Dall'altra parte le grandi masse operaie cominciano ad essere attratte dal movimento socialista,
dichiaratamente ateo, anzi, profeta di una società dove religione e Dio non avranno più motivo di
esistere. Il cristianesimo si trova dunque di fronte ad un mondo sempre più laico ed irreligioso.
La reazione a questa situazione, come vedremo, é variegata: dalla opposizione più intransigente al
mondo moderno considerato di per sé ateo, frutto del rifiuto di Dio (gli intransigenti); al tentativo
di conciliazione, dove si tenta di distinguere tra le libertà democratiche e la laicità della vita sociale
e politica da una parte, e dall’altra l'irreligione dell'ateismo pratico e teorico.

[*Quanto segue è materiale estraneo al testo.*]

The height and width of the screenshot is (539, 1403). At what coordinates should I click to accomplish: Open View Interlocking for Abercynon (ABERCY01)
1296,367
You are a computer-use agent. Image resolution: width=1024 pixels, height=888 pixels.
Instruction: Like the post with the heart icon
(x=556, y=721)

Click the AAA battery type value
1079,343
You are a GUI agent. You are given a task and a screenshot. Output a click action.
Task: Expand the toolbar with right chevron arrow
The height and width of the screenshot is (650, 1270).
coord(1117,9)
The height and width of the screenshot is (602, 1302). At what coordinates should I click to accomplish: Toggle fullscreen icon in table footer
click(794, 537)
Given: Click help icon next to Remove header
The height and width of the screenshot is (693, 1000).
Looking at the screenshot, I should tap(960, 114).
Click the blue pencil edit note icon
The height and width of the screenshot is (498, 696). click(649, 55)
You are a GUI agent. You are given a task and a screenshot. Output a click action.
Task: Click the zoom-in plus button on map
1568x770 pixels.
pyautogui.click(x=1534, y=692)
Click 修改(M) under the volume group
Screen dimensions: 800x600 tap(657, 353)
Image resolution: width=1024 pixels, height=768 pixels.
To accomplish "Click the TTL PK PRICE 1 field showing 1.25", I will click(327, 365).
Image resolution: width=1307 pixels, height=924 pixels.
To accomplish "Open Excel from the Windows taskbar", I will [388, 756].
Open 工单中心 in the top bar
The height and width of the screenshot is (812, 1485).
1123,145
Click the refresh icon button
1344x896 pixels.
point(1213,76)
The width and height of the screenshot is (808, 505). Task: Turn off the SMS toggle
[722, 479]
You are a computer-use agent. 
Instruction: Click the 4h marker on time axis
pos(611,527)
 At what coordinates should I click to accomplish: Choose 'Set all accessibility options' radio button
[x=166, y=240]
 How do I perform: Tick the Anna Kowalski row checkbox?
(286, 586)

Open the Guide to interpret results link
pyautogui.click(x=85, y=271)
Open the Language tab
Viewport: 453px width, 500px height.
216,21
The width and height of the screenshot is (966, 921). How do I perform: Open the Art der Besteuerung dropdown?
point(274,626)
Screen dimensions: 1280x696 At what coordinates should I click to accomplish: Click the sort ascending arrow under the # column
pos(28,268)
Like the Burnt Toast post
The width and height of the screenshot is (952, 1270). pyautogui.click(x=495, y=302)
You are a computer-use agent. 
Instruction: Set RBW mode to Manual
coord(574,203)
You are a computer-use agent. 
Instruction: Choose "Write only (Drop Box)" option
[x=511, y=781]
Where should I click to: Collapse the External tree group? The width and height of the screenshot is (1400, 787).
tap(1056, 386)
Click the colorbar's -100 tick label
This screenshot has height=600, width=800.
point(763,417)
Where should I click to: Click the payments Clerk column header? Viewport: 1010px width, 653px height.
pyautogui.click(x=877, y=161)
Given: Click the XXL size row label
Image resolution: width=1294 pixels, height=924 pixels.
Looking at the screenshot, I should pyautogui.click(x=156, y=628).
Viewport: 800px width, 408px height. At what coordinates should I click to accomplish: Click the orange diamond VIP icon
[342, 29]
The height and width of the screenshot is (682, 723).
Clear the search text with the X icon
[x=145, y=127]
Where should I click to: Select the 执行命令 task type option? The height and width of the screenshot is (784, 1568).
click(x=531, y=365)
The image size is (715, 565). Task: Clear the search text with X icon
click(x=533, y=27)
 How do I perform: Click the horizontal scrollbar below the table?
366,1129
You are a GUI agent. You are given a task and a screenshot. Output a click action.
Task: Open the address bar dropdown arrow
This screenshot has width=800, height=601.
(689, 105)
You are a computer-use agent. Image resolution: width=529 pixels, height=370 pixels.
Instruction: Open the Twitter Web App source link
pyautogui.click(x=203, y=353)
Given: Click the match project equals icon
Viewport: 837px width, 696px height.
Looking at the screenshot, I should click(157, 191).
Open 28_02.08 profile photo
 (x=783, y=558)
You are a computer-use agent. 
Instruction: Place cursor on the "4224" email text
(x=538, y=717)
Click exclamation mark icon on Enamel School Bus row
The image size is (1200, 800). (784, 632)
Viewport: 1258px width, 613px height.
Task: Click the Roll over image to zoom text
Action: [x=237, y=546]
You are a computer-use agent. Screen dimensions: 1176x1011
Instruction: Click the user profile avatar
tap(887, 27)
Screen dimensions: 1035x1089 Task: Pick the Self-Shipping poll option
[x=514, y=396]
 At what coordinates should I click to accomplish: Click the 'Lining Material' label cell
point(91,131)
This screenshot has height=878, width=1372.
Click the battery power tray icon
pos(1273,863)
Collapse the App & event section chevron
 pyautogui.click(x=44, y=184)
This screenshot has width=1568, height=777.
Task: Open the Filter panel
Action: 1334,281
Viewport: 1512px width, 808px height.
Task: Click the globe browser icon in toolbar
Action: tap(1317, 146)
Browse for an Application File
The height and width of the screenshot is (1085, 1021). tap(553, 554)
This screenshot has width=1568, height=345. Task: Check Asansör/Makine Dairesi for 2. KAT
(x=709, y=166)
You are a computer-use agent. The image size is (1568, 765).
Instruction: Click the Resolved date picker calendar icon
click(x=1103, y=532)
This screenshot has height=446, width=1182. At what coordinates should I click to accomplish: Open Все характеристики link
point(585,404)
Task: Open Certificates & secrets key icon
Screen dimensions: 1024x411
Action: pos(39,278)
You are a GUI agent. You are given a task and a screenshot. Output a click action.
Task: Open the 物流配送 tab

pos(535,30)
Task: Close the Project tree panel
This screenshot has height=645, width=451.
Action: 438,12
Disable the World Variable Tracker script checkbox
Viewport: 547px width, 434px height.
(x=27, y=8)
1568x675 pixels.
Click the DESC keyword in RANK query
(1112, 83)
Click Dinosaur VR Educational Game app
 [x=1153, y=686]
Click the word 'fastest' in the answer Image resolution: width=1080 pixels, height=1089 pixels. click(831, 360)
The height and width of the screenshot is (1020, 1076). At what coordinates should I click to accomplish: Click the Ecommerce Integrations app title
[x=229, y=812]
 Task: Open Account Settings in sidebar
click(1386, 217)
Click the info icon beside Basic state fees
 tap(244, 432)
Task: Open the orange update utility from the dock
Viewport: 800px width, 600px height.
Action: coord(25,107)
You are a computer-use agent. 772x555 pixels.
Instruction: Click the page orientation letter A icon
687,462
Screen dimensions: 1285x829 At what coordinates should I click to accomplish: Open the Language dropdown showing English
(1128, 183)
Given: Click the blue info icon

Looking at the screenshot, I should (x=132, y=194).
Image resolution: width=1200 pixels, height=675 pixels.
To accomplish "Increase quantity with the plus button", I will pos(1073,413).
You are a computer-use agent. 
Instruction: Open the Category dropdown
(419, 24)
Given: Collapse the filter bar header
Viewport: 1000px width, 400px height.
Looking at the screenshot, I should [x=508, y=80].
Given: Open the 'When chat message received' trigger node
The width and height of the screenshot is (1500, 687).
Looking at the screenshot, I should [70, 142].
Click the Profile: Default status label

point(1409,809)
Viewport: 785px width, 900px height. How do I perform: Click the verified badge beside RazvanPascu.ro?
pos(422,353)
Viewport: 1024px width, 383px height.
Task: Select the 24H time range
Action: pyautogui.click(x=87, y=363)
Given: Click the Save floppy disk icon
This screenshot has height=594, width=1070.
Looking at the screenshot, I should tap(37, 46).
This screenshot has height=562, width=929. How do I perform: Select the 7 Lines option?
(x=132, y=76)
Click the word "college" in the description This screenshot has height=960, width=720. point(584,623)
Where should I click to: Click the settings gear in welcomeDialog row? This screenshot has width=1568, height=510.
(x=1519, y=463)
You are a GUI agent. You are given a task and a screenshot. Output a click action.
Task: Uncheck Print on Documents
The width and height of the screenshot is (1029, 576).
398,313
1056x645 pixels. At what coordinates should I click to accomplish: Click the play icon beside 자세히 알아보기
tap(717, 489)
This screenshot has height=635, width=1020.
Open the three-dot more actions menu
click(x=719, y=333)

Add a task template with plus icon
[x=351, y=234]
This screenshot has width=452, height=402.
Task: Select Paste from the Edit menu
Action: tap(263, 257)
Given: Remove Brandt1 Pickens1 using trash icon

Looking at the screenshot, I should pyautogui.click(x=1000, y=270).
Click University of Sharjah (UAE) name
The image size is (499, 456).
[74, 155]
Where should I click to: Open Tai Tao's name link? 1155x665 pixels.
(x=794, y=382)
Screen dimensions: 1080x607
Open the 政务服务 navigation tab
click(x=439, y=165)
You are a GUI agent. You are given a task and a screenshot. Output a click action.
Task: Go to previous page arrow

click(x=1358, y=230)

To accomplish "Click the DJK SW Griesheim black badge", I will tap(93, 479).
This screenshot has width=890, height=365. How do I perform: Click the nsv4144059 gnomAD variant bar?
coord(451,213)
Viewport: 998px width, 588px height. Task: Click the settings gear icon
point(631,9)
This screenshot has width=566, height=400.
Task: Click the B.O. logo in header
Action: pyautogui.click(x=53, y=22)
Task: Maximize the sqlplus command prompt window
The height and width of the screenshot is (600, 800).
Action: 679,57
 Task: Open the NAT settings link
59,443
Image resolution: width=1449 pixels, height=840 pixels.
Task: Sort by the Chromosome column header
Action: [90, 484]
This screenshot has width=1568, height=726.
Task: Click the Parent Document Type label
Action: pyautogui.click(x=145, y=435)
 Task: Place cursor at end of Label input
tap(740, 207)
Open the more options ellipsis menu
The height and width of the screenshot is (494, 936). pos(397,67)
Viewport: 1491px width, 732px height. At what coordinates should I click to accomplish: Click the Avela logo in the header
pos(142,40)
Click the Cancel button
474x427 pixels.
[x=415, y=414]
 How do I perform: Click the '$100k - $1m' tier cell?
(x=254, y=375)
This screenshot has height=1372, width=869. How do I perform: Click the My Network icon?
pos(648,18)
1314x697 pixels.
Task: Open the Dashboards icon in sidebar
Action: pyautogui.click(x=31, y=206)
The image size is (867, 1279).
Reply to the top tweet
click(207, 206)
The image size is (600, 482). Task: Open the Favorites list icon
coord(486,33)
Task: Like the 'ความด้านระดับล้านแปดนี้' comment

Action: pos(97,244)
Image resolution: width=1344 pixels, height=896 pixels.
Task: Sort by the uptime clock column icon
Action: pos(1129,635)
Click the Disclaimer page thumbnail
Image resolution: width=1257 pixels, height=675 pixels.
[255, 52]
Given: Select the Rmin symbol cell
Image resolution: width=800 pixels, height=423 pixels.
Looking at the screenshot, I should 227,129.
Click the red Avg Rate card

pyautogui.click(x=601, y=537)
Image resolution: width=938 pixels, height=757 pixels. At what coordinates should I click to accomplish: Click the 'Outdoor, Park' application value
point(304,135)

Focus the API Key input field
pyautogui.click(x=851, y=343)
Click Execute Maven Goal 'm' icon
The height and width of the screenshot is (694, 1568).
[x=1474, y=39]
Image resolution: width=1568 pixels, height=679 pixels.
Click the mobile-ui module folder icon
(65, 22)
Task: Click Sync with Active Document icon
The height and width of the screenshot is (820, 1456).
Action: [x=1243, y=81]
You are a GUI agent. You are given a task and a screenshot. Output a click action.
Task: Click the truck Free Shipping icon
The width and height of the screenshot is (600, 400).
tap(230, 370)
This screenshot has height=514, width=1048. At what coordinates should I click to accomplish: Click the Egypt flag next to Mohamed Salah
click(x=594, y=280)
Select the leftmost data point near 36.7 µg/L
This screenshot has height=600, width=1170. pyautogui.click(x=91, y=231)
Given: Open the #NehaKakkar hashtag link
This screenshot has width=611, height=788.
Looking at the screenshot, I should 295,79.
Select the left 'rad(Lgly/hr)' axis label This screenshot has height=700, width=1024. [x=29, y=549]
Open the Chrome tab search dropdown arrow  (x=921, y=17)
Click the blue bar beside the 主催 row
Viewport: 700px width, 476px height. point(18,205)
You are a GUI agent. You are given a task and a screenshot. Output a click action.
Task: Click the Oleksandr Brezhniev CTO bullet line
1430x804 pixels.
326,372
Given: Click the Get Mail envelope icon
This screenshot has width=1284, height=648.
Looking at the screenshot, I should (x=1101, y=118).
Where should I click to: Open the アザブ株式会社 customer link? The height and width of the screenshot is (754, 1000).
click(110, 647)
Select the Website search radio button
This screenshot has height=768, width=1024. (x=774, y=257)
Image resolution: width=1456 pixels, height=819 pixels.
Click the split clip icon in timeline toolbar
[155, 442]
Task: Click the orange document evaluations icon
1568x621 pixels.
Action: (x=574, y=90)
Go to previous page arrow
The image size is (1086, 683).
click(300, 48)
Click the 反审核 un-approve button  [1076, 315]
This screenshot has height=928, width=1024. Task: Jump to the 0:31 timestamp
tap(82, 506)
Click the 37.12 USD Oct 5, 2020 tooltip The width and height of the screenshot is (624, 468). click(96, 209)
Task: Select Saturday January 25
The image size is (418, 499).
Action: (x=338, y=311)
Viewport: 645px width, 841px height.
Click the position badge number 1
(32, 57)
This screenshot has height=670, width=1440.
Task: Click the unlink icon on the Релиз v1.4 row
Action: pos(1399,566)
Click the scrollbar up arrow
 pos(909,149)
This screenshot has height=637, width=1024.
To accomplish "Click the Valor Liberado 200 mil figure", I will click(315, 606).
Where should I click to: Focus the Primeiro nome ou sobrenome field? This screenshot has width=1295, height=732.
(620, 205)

Coloro che tentarono questa conciliazione tra idee liberali e principi cristiani furono generalmente
chiamati “cattolici liberali”. Il cattolicesimo liberale, decisamente avversato dalle gerarchie
cattoliche, si ispira indubbiamente all'opera di Lamennais e dello Chateaubriand17 e, se l'attrito con
la Chiesa ufficiale fu dovuto ad una certa cecità delle gerarchie cattoliche, é ben vero che vi furono
non poche ambiguità nel pensiero del cattolicesimo liberale stesso. In ogni caso i francesi
Montalambert (1810-1870) e Lacordaire si impegnarono a conquistare i cattolici alle prospettive
liberali con un certo successo, sia in Francia ma anche in Belgio ed in Italia. In Belgio, peraltro, si
ebbe anche un decisivo peso politico di questa corrente nelle vicende della unificazione nazionale.18
Occorre citare anche un protestante svizzero, il Vinet (1797-1847), quale deciso assertore della
libertà religiosa e della laicità dello stato; quest'ultimo deve difendere l'ordine pubblico e non la
verità religiosa, che non é di sua competenza.
In Italia il cattolicesimo liberale si sviluppò più tardi e con connotazioni specifiche; il Manzoni, il
Rosmini ed il Gioberti in realtà difficilmente si possono collocare in un unico filone (quello
cattolico liberale) senza precisare le posizioni assai specifiche dei vari autori19.
In Inghilterra prospettive religiose come quelle del metodismo20 daranno sviluppo alla negazione
dell'idea di Chiesa di Stato.
17
vedi sopra.
vedi moti del 1830-1.
19
si pensi ai rapporti tra un Rosmini ed un Gioberti.
20
in piena rinascita, esso riprendeva la prospettiva della predicazione di John Wesley (1705-1791), con un forte
prevalere delle istanze progressiste, intrecciandosi con tesi radicali e democratiche laiche.